High-avidity T cells are preferentially tolerized in the tumor microenvironment

One obstacle in eliciting potent anti-tumor immune responses is the induction of tolerance to tumor antigens. TCRlo mice bearing a TCR transgene specific for the melanoma antigen Tyrosinase-related protein-2 (TRP-2, Dct) harbor T cells that maintain tumor antigen responsiveness but lack the ability to control melanoma outgrowth. We used this model to determine whether higher avidity T cells could control tumor growth without becoming tolerized. As part of the current study, we developed a second TRP-2-specific TCR transgenic mouse line (TCRhi) that bears higher avidity T cells and spontaneously developed autoimmune depigmentation. In contrast to TCRlo T cells, which were ignorant of tumor-derived antigen, TCRhi T cells initially delayed subcutaneous B16 melanoma tumor growth.

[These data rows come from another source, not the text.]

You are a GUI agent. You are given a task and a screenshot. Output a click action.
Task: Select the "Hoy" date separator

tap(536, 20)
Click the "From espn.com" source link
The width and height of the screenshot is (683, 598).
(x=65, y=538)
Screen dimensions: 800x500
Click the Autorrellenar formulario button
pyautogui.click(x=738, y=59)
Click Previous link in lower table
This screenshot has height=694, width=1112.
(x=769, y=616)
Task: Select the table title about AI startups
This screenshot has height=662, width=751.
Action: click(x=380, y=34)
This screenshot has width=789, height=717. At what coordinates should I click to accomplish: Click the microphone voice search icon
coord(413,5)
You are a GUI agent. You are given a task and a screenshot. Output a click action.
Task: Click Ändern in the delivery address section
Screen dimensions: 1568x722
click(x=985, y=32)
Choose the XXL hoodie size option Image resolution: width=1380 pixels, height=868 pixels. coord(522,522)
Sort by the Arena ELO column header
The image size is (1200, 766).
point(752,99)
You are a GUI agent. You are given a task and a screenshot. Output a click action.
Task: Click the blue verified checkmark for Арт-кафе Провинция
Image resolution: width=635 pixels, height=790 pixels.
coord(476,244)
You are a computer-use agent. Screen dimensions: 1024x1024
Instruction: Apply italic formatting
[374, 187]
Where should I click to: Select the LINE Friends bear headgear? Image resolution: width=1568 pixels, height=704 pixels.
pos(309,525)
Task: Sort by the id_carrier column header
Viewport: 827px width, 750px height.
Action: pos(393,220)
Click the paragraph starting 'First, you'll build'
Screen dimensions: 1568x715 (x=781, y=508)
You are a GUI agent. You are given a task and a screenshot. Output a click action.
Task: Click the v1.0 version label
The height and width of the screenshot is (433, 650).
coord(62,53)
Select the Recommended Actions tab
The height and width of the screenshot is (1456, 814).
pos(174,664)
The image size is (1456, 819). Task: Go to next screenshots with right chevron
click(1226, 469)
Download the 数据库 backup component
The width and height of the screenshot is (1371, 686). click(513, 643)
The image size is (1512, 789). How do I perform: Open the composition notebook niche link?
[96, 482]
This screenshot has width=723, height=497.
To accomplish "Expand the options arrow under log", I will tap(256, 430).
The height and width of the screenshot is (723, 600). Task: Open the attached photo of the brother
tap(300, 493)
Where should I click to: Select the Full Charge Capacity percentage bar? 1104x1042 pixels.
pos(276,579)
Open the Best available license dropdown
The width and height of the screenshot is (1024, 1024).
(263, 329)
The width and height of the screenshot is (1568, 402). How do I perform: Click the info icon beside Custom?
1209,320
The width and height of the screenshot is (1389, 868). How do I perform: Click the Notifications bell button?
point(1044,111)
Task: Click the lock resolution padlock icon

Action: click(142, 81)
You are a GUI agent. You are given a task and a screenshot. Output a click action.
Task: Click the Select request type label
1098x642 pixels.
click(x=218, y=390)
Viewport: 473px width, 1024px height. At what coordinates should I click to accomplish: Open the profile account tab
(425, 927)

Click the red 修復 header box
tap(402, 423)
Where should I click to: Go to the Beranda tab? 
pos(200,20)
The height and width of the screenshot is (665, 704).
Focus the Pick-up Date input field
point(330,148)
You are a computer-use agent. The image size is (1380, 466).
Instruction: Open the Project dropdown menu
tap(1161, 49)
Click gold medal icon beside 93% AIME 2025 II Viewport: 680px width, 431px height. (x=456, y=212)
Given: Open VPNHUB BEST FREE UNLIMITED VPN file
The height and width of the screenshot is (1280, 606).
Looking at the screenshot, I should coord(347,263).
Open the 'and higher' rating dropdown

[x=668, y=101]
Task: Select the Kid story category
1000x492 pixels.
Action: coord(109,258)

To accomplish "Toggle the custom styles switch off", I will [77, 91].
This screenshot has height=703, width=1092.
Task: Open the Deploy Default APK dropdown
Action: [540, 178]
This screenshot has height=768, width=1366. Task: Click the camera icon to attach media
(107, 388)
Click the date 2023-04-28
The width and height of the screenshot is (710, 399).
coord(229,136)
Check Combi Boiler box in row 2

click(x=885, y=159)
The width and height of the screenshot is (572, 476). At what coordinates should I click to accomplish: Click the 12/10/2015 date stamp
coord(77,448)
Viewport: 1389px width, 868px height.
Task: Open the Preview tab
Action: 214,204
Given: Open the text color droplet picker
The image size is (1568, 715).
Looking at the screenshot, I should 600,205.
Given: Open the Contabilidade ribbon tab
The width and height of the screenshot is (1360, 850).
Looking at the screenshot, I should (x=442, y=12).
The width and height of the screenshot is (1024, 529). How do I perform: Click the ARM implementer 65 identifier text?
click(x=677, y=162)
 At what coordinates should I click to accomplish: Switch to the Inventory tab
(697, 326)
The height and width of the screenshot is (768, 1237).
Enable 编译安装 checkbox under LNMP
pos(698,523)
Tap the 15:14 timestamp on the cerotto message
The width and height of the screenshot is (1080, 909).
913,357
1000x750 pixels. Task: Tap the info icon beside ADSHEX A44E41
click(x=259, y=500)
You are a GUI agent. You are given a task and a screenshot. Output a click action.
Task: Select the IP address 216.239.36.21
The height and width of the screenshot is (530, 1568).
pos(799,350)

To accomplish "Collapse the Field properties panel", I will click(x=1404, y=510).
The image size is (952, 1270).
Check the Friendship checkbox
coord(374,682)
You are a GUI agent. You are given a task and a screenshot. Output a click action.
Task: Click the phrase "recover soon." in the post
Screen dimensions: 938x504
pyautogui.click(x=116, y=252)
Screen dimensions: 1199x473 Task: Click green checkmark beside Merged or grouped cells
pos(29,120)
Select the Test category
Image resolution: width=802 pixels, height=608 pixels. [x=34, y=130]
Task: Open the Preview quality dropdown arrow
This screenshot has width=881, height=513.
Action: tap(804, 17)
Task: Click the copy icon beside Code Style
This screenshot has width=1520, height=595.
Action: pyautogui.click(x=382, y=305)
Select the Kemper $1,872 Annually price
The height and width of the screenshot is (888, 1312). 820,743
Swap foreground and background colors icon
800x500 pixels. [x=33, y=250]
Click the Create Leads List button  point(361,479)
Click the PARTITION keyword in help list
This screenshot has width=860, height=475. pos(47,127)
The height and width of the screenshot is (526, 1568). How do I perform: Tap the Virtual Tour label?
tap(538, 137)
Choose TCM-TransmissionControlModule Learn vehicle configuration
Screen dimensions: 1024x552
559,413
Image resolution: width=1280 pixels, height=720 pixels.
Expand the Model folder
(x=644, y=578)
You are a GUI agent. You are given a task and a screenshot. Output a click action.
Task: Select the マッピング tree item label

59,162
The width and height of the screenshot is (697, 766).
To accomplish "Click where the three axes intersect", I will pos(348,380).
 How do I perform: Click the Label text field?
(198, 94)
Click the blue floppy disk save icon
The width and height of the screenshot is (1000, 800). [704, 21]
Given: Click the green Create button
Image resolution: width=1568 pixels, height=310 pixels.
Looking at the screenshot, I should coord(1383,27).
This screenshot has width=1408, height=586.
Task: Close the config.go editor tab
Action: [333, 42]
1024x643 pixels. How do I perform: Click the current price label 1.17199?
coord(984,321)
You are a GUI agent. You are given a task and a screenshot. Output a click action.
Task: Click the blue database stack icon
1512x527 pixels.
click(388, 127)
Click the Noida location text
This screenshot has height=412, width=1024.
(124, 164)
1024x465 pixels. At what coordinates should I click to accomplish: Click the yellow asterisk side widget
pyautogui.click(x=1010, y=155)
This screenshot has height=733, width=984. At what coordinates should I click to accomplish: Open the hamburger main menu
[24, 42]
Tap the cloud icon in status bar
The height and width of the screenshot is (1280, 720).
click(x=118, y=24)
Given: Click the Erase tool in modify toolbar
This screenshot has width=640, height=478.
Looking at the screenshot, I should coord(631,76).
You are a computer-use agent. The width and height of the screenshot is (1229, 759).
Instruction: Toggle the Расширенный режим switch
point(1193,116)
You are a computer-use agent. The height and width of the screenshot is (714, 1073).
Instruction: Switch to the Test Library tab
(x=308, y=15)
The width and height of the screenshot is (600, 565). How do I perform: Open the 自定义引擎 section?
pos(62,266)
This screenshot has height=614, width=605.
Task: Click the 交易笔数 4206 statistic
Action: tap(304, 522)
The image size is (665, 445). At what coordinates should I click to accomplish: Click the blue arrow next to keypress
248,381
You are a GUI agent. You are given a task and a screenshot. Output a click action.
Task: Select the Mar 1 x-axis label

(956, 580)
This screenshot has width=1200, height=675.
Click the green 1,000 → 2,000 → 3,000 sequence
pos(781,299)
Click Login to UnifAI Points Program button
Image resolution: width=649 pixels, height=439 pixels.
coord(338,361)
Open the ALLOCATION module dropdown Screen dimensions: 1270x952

However, persistence in the tumor microenvironment resulted in reduced IFN-γ production and CD107a (Lamp1) mobilization, hallmarks of T cell tolerization. IFN-γ expression by TCRhi T cells was critical for up-regulation of MHC-I on tumor cells and control of tumor growth. Blockade of PD-1 signals prevented T cell tolerization and restored tumor immunity. Depletion of tumor-associated dendritic cells (TADCs) reduced tolerization of TCRhi T cells and enhanced their antitumor activity. In addition, TADCs tolerized TCRhi T cells but not TCRlo T cells in vitro. Our findings demonstrate that T cell avidity is a critical determinant of not only tumor control but also susceptibility to tolerization in the tumor microenvironment. For this reason, care should be exercised when considering T cell avidity in designing cancer immunotherapeutics.